▶ **Problem**:
The lines to extract begin at the line that contains "You are a GUI" and run through the last line of the listing; reproduce them exactly, minus any pictures.
Start of Provided information
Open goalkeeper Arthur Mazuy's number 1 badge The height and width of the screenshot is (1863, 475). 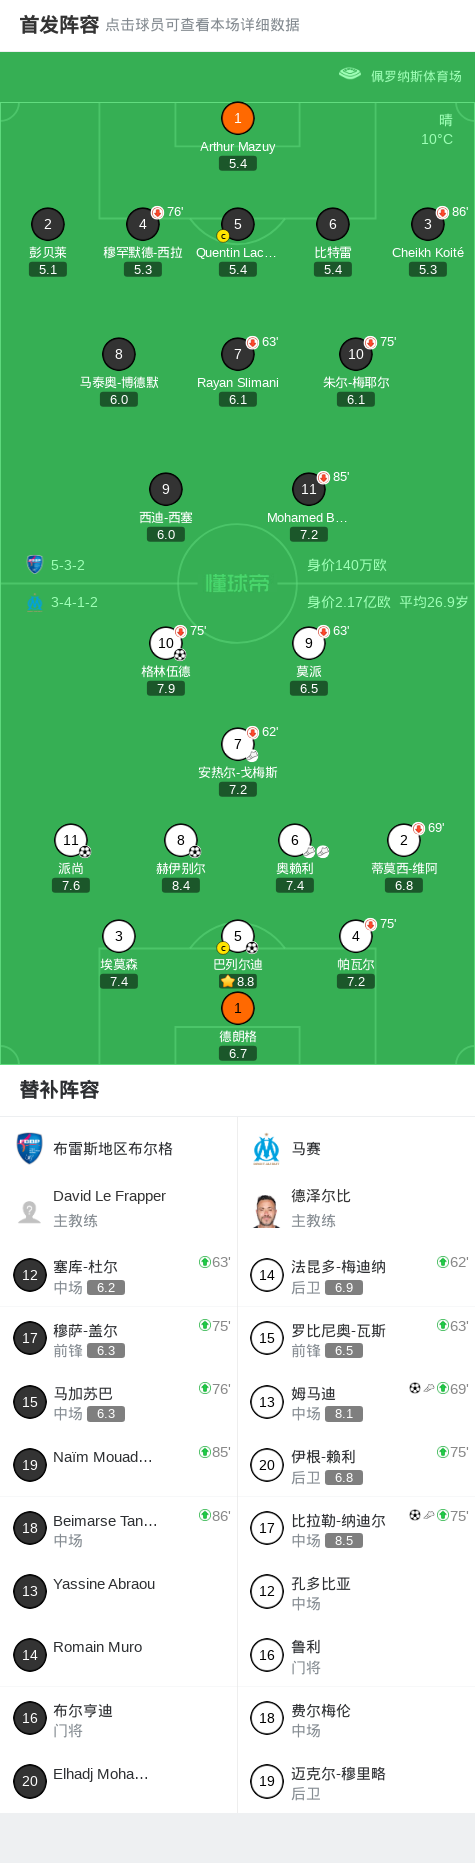click(238, 119)
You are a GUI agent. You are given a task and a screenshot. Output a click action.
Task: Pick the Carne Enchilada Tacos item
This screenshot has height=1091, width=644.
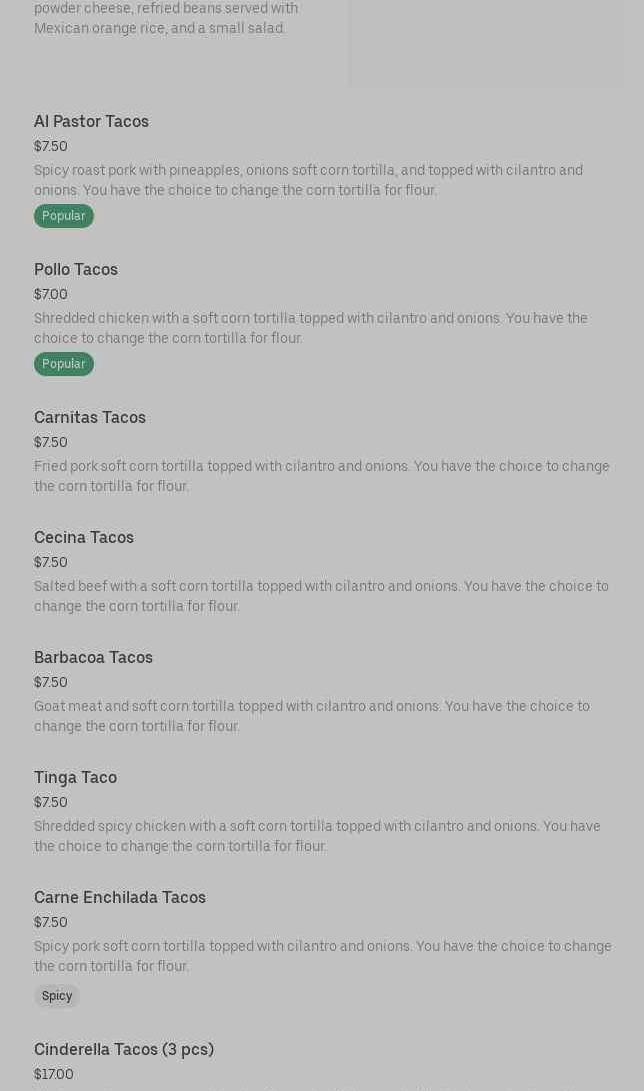point(120,898)
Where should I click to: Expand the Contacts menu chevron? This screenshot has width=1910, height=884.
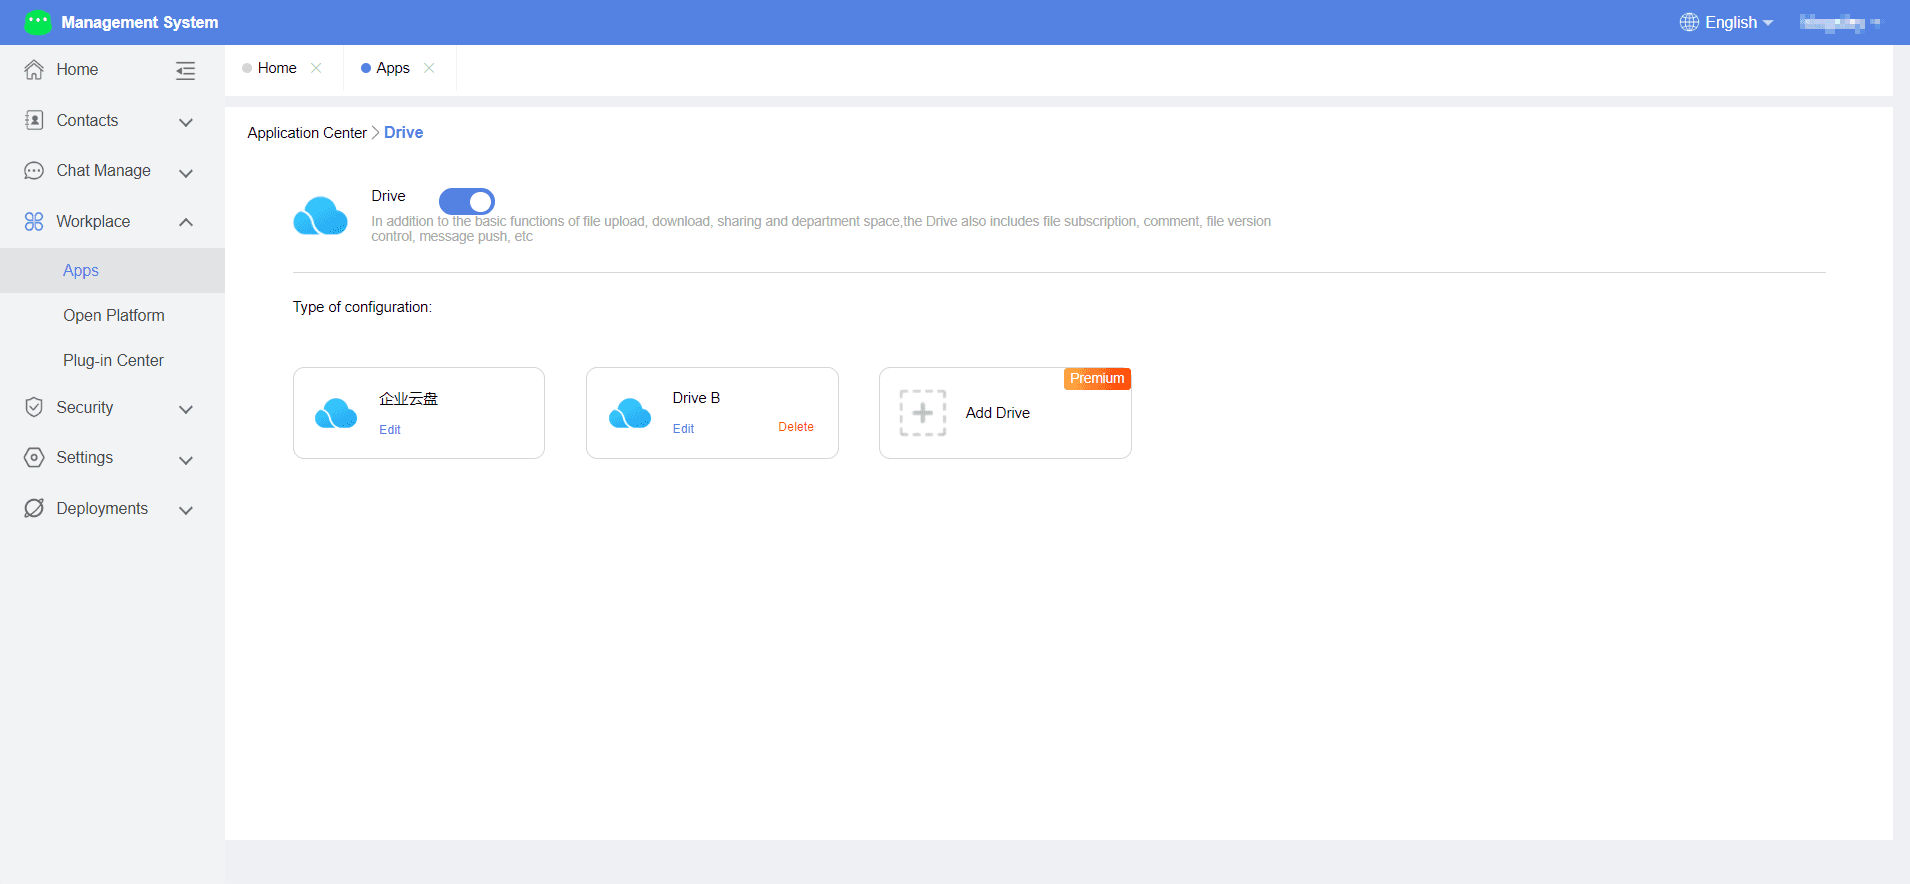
End of Provided information
▶ **Solution below**:
You are a GUI agent. You are given a task and a screenshot. Output a click action.
Task: Pick the Carne Enchilada Tacos item
This screenshot has height=1091, width=644.
point(120,898)
Where should I click to: Expand the Contacts menu chevron? This screenshot has width=1910, height=884.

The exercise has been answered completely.